1.2.7 内皮细胞和VSMCs 共培养体系建立与诱导钙化 参照Fillinger 等[9]的方法建立间接共培养体系。将1.2.6 中3 组细胞分别接种于Transwell 膜上，同时将VSMCs接种于6孔培养板的底部。加入钙化培养基（10 mmol/L β-磷酸甘油、1×10-7mol/L 胰岛素及50 µg/L维生素C)以诱导主动脉VSMCs 钙化，继续培养14 d，每2～3 d 更换培养液。最后用茜素红染色检测VSMCs的钙化情况。每组3 枚盖玻片置入6 孔培养板制备小鼠主动脉VSMCs 爬片。4 ℃冲洗液洗涤细胞爬片2 次，冰丙酮固定20～30 min 后取出。每个VSMCs 爬片加入10 g/L 的茜素红S 试剂(pH=6.3)，室温下染色5～10 min，用蒸馏水冲洗1～2 次后，显微镜下观察染色效果。用紫外可见分光光度计测定562 nm 波长处的光密度（optical density,OD）值。

1.3 统计学分析

使用SPSS 26.0 软件进行数据的统计学分析，呈正态分布且方差齐性的数据2组间比较采用t检验，否则采用校正t检验或秩和检验，多组间比较使用单因素方差分析。P＜0.05表示差异具有统计学意义。

2 结果

2.1 小鼠主动脉内皮细胞及VSMCs培养及鉴定

将分离培养的第3代内皮细胞及VSMCs经免疫组化后在荧光显微镜下观察发现，分离的细胞为内皮细胞及VSMCs，且纯度均在95%以上。

2.2 BMP7过表达慢病毒载体酶切鉴定

分别利用限制性核酸内切酶BamHⅠ、XholⅠ酶切重组质粒，将酶切产物电泳，电泳结果见图2；基因测序证实酶切的重组质粒为实验所需的BMP7 过表达慢病毒载体。

图2 BMP7过表达慢病毒载体酶切鉴定结果

2.3 BMP7过表达慢病毒感染细胞荧光鉴定

荧光显微镜观察结果显示，空载病毒与BMP7 过表达慢病毒均成功转染至小鼠主动脉内皮细胞，其转染效率分别约为70%和30%（图3）。
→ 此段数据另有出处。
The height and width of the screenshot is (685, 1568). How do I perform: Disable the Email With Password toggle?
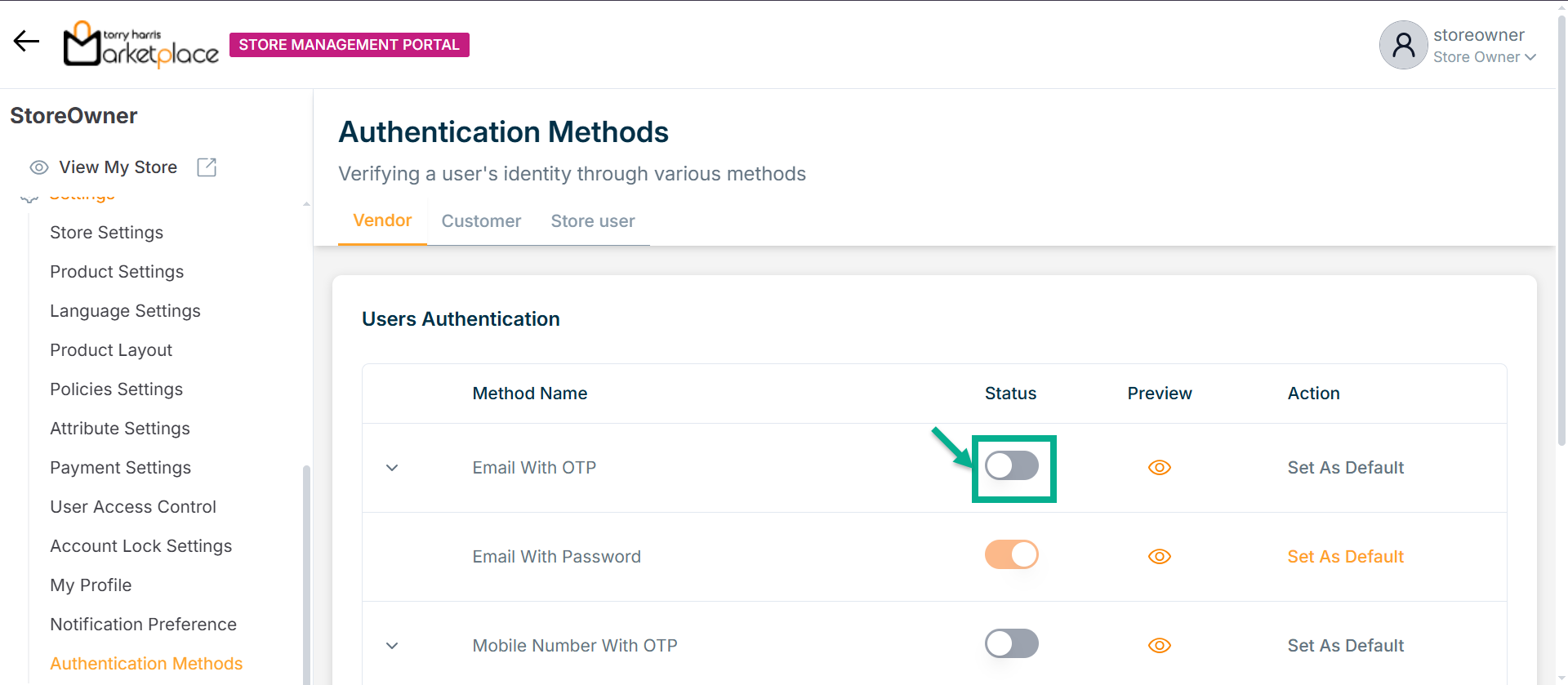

图3 BMP7过表达慢病毒感染细胞与空载病毒感染细胞观察

2.4 BMP7 过表达慢病毒感染主动脉内皮细胞后BMP7 mRNA变化

qPCR 检测结果显示，与正常对照组比较，BMP7过表达组的BMP7 mRNA 相对表达量显著升高（P＜0.01），空载体对照组BMP7 mRNA 无显著变化（P＞0.05），见图4。

图4 各组mRNA相对表达量

2.5 BMP7 过表达慢病毒感染主动脉内皮细胞后Jagged1蛋白表达变化

Western blot 检测结果显示，与正常对照组比较，BMP7 过表达组的Jagged1 蛋白表达水平明显降低（P＜0.01），而空载体对照组的Jagged1 蛋白表达水平无明显差异（P＞0.05），见图5。
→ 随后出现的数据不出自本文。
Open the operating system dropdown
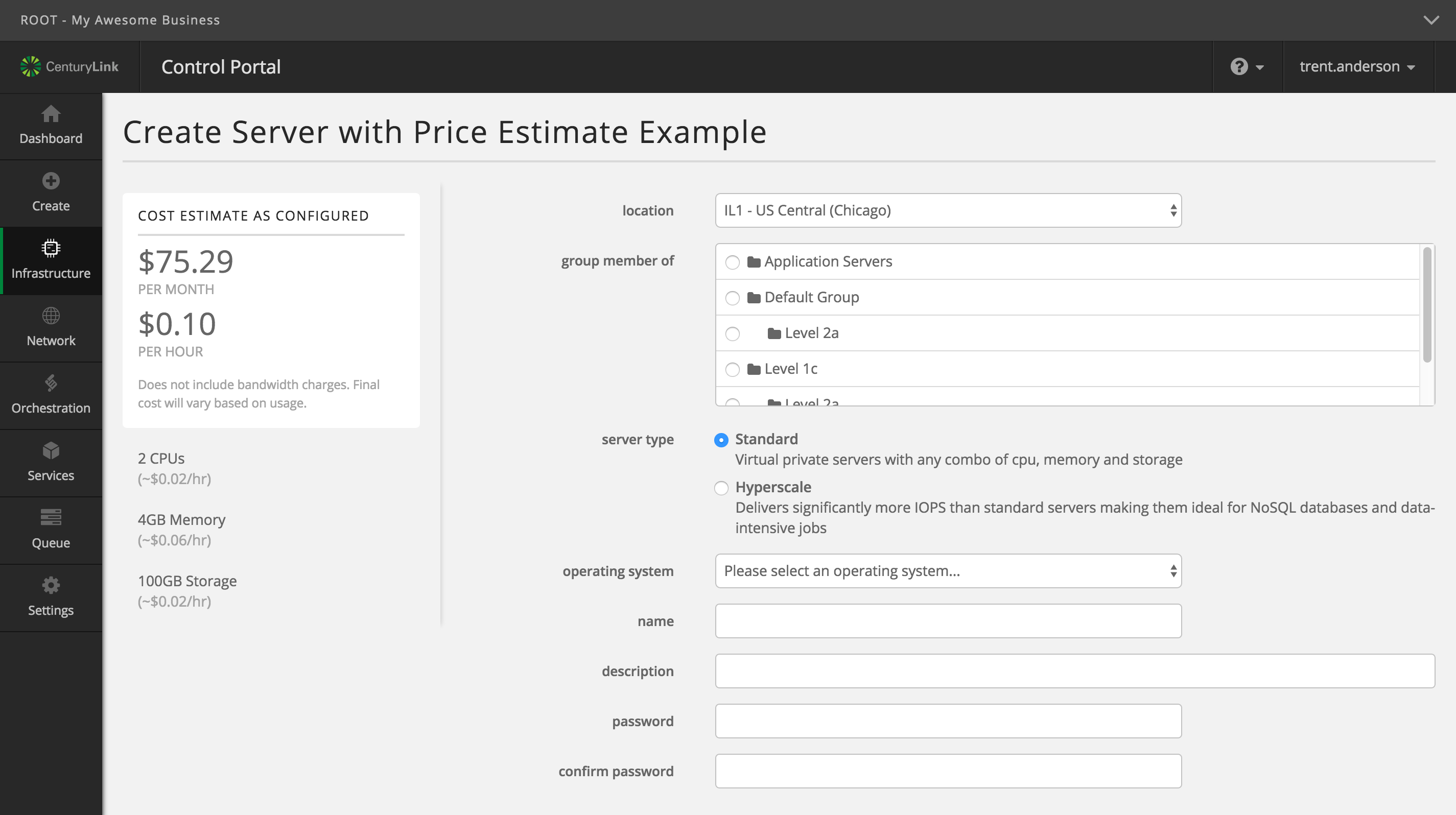[947, 570]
图5 Western blot检测小鼠主动脉内皮细胞Jagged1蛋白的表达

2.6 BMP7 过表达内皮细胞对共培养VSMCs 钙化的影响

茜素红染色结果显示，与感染BMP7 过表达慢病毒的内皮细胞共培养后，BMP7 过表达组VSMCs 的钙化程度较正常对照组和空载体对照组均明显增加（P＜0.01），见图6。

图6 各组茜素红染色情况

3 讨论

VSMCs 向成骨细胞样表型转化包括VSMCs 收缩表型标志物表达降低和成骨细胞标志物表达增高的演化过程，是血管钙化的核心环节[3]。在高龄动脉血管壁中，BMP-Smads、Wnt/β-catenin、Notch、Hedgehog等骨形成关键信号通路的激活以及钙调蛋白、骨保护素等抑制钙化因子的丢失会促使VSMCs 向成骨样表型转化[10]。在老年人主动脉中层及高龄小鼠主动脉VSMCs 中均发现成骨标志物蛋白高表达，同时VSMCs收缩表型标志物明显降低[11]。因此，血管的钙化与VSMCs的成骨细胞样表型转化密切相关。
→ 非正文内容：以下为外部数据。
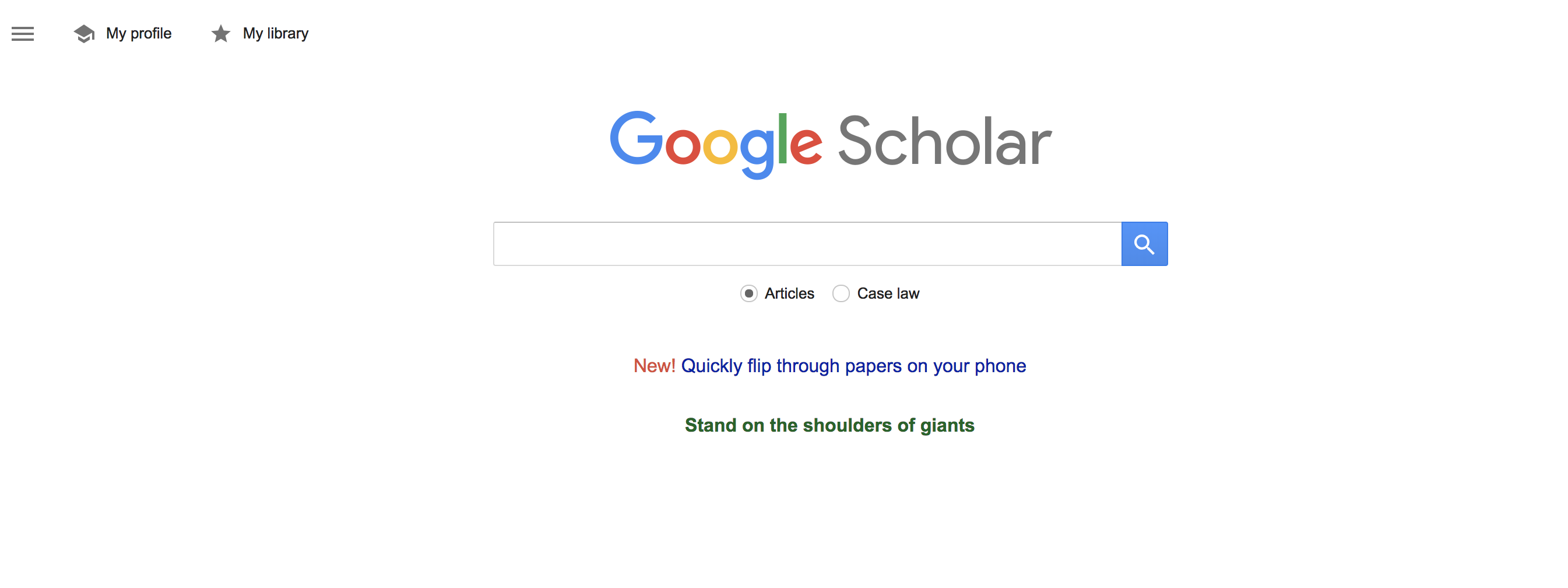Select the Articles radio button
This screenshot has width=1568, height=588.
(748, 293)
既往研究提示，BMP7 在血管钙化中可能发挥关键作用。首先，BMP7 通过调节血管相关多能祖细胞的表型可塑性来调节血管钙化[12]。在钙化性动脉粥样硬化标本中，BMP7表达上调最为显著[13]。我们前期研究也发现，衰老可以通过下调miR542-3p 增加其靶基因BMP7 的表达，从而发挥促进VSMCs 向成骨细胞样表型转化的作用[14]，而上调BMP7 是如何导致VSMCs向成骨细胞样表型转化的机制尚不明确。

本实验成功构建了小鼠BMP7 过表达慢病毒载体并感染至小鼠主动脉内皮细胞。qPCR 检测结果提示：转染BMP7 过表达慢病毒的小鼠主动脉内皮细胞中BMP7 mRNA 的表达水平显著上调。Notch 信号通路在血管的发生发展中发挥了较为重要的调控作用[15]。血管壁组织中的Notch 信号系统包括Notch 受体（Notch1～4）和配体（Jagged1、2 和DLL1、3、4）等，其中Jagged1是主要分布在内皮细胞的Notch配体[16]。既往研究表明，在多种细胞中BMP7 可通过下游信号转导蛋白抑制Jagged1 蛋白的表达[6,17]。本研究也观察到BMP7 过表达慢病毒转染的内皮细胞中Jagged1 蛋白表达水平明显降低。因此，Jagged1可能是内皮细胞中BMP7的下游信号分子。

本研究还发现，感染BMP7 过表达慢病毒的内皮细胞与VSMCs 共培养后，VSMCs 的钙化程度增加了2倍。内皮细胞调控VSMCs功能主要通过细胞间直接接触和旁分泌作用实现。有研究发现，Jagged1-Notch3通路是内皮细胞和VSMCs 间交流的关键信号通路[18]。细胞间调控可激活VSMCs 的Notch3 信号并维持其收缩表型，减少其向成骨细胞样表型转化。提示上调内皮细胞BMP7 表达，可降低其Jagged1 表达，并促进共培养体系中VSMCs的钙化。

综上所述，本研究成功构建了BMP7 过表达慢病毒载体并感染至小鼠主动脉内皮细胞。在细胞实验中，我们发现上调小鼠主动脉内皮细胞BMP7 的表达后，其Jagged1 的表达降低，并促进了共培养体系中VSMCs 的钙化。但目前只是内皮细胞调控VSMCs 钙化分子机制的初步探索，内皮细胞Jagged1究竟是通过何种途径影响VSMCs钙化尚需进一步研究。